Acredito que as famílias iam se reunindo durante o caminho até Jerusalém, por todas terem de ir participar na mesma data, porém cada uma vinha de uma parte, em momentos diferentes, e talvez uma grande caravana fosse se formando. No caminhar daquela jornada era possível ouvir algumas canções, que todas as famílias conheciam e cantavam. Elas estão no livro dos Salmos. Vamos ver um pouco o que dizem:

  • Salmo 120 – lembravam-se daqueles que não puderam ir à festa, e que eles eram privilegiados por poder ir;

  • Salmo 121 – pediam a proteção de Deus em sua jornada;

  • Salmo 122 – celebravam Jerusalém como o local da peregrinação, como o lugar que Deus escolheu habitar;

  • Salmo 123 – falam do Deus que se encontra entronizado e que age em favor do seu povo;

  • Salmo 124 – davam graças a Deus, ao grande livramento do seu rei Davi;

  • Salmo 125 – cantavam uma instrução pública, encorajando uns aos outros a dar bom testemunho;

  • Salmo 126 – falavam do regresso do exílio, que todos podiam adorar a Deus, que os trouxe novamente à terra prometida;

  • Salmo 127 – lembravam que toda a realização na vida é resultado do dom de Deus;

  • Salmo 128 – falavam mais uma vez sobre proteção, trabalho, bênçãos, família e temor a Deus;

  • Salmo 129 – falavam sobre a grande perseguição sofrida, mas que nada pode destruir o povo de Deus;

  • Salmo 130 – enfatizavam o que Deus faz pelas pessoas desamparadas que clamam por misericórdia;

  • Salmo 131 – uma confissão de humildade, um ato da vontade;

  • Salmo 132 – na adoração festiva, o povo orava por seu rei.

  • Salmo 133 – falavam da relação familiar ideal, em que há unidade de propósito e ação;

  • Salmo 134 – cantavam sobre adorar a Deus e compartilhar suas bênçãos uns com os outros.

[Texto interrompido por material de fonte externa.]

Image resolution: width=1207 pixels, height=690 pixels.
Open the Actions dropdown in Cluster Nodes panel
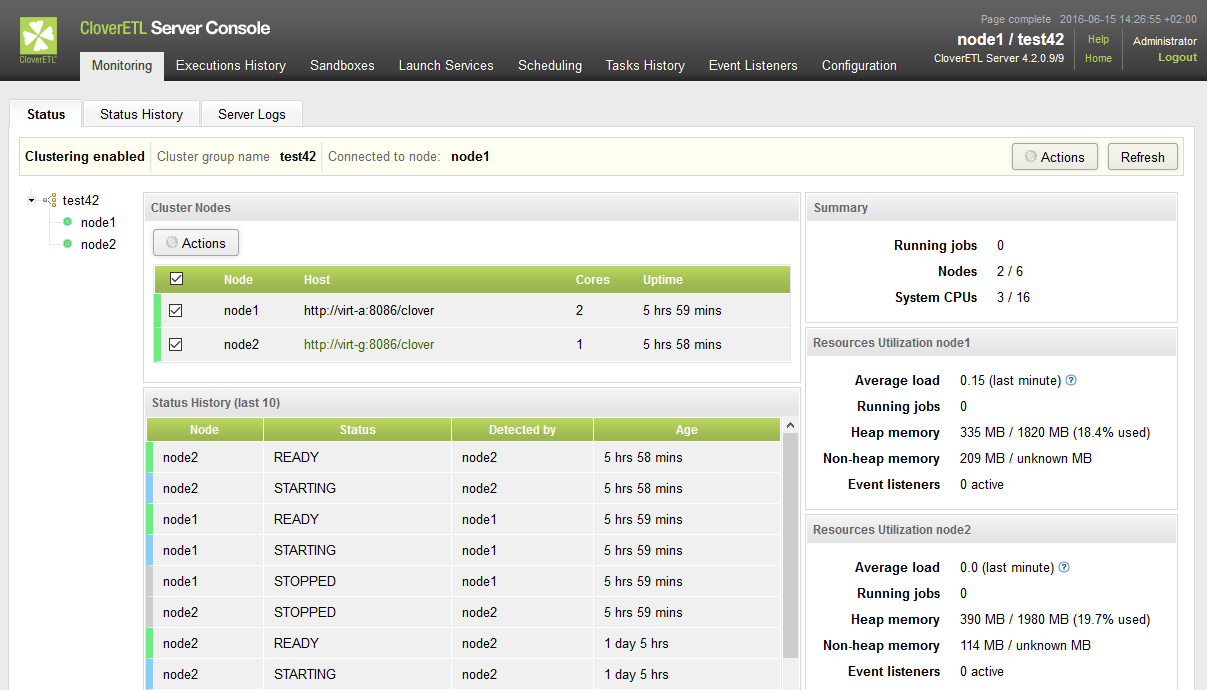(x=196, y=243)
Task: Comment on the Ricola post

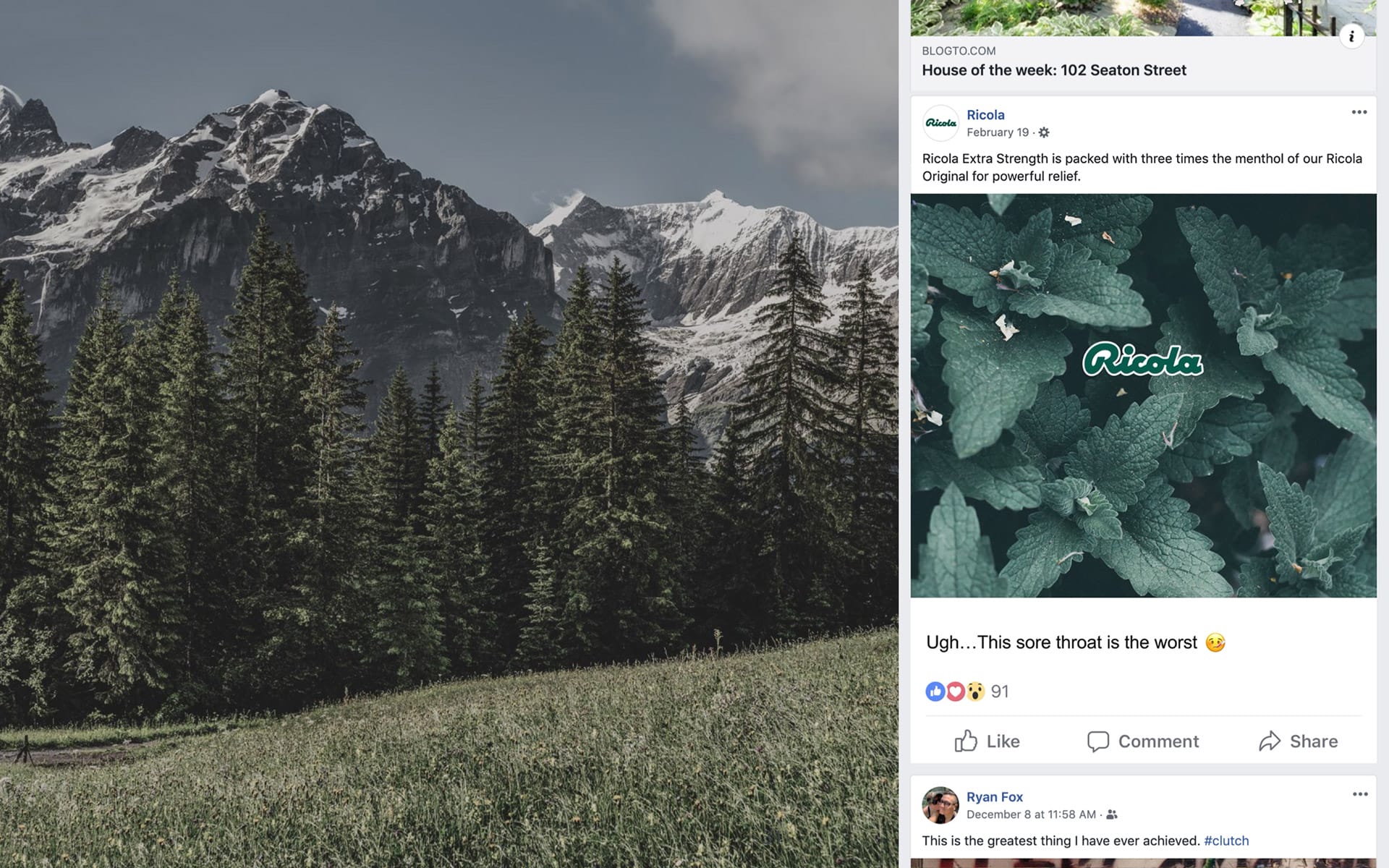Action: coord(1143,741)
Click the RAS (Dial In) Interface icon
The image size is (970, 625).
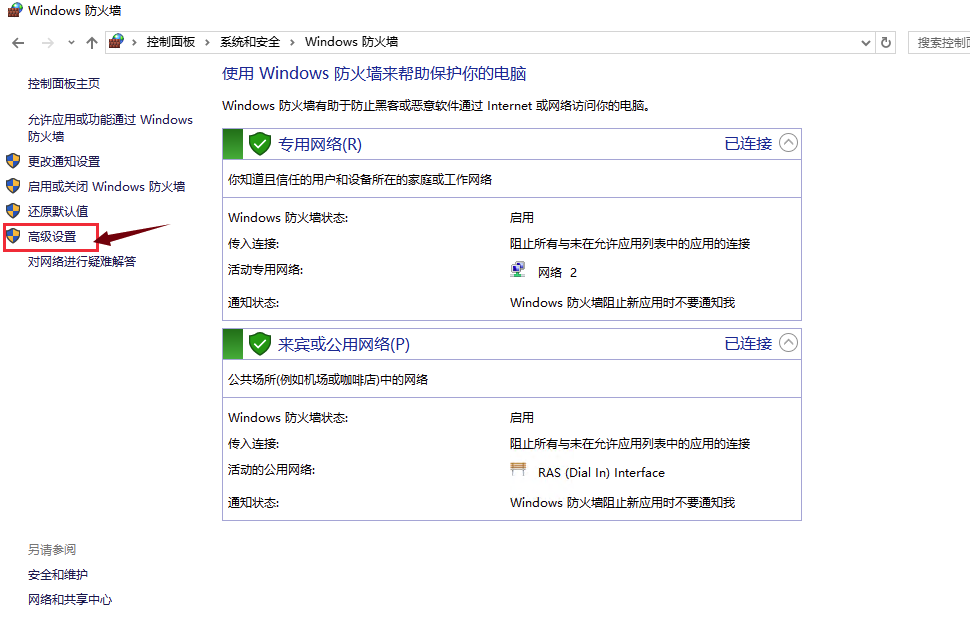click(x=518, y=471)
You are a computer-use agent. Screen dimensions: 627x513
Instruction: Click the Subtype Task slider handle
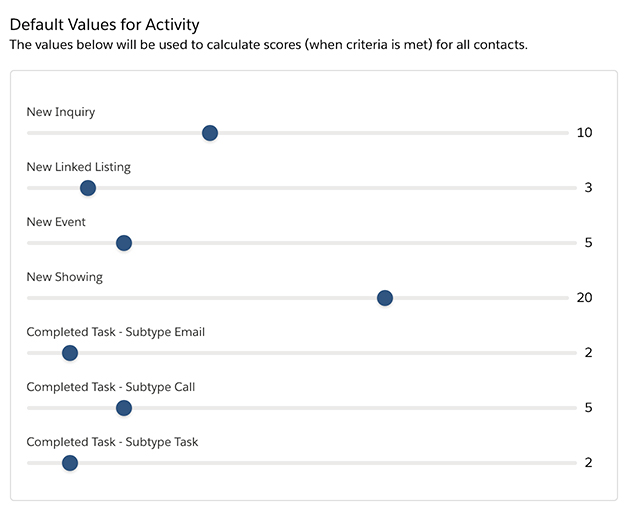point(70,463)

Tudo isso para um dia de adoração! Bem diferente de hoje, do nosso culto de domingo, da nossa célula da semana.

Mas o processo começava bem antes. Os pais ensinavam as canções aos filhos. Também trabalhavam juntos para separar o melhor da colheita, para preparar o novilho perfeito, para fazerem os alimentos da viagem. A adoração começa em casa, bem antes do culto. Adorar a Deus é um estilo de vida, uma forma agradável de dizer a Deus todos os dias: obrigado!

Faça os salmos da sua família! Ensine a seus filhos os motivos que os levaram à salvação, como Deus entrou na sua vida e na vida deles. Contem experiências, orem juntos, leiam histórias bíblicas, assistam a vídeos cristãos, todos os dias.

O dia do culto, ah, o dia do culto! Deve ser o dia mais perfeito e alegre, o dia em que nos reunimos como família. Que haja motivos de sobra para ir adorar a Deus, aquele que vive eternamente.